__Consigne__: D'après l'extrait, dans combien de pays d'Amérique latine les États-Unis avaient-ils ordonné la rafle des personnes d'origine japonaise, allemande ou italienne ?

__Extrait__:
──────────

Sur les 6 000 Japonais internés par les Américains, un autre point est remarquable, environ un tiers n’étaient pas en réalité des résidents sur le territoire des États-Unis – à Hawaï ou sur la Côte Ouest – mais des immigrés vivant en Amérique centrale ou en Amérique du sud, principalement, en réalité, au Pérou.
Les États-Unis, arguant de la « sécurité hémisphérique », avaient ordonné la rafle des personnes d’origine japonaise, allemande ou italienne dans 18 pays d’Amérique latine, en échange d’accords commerciaux, d’aide militaire et de prêts. Au total, c’est 6 000 personnes, initialement en dehors du territoire des USA, qui ont été «enlevées» et déportées dans des camps de détention aux USA.

──────────

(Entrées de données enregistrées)
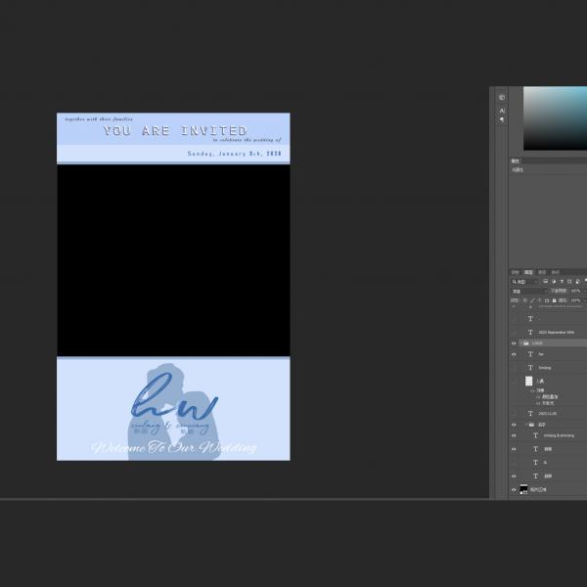Pick a color in the color field
This screenshot has width=587, height=587.
coord(553,117)
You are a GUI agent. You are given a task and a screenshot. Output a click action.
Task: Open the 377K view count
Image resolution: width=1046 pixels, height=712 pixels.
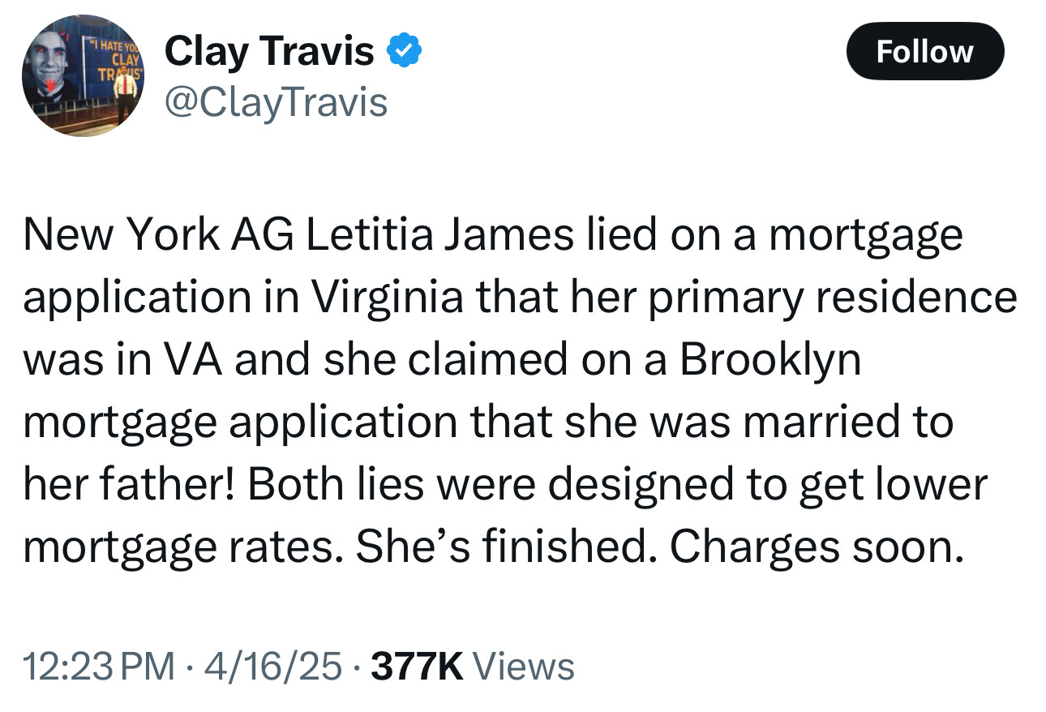point(417,667)
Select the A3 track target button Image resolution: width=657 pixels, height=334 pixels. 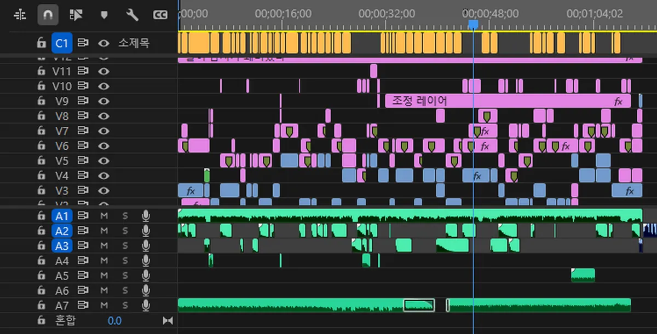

──────────

__Votre réponse__: Dans 18 pays.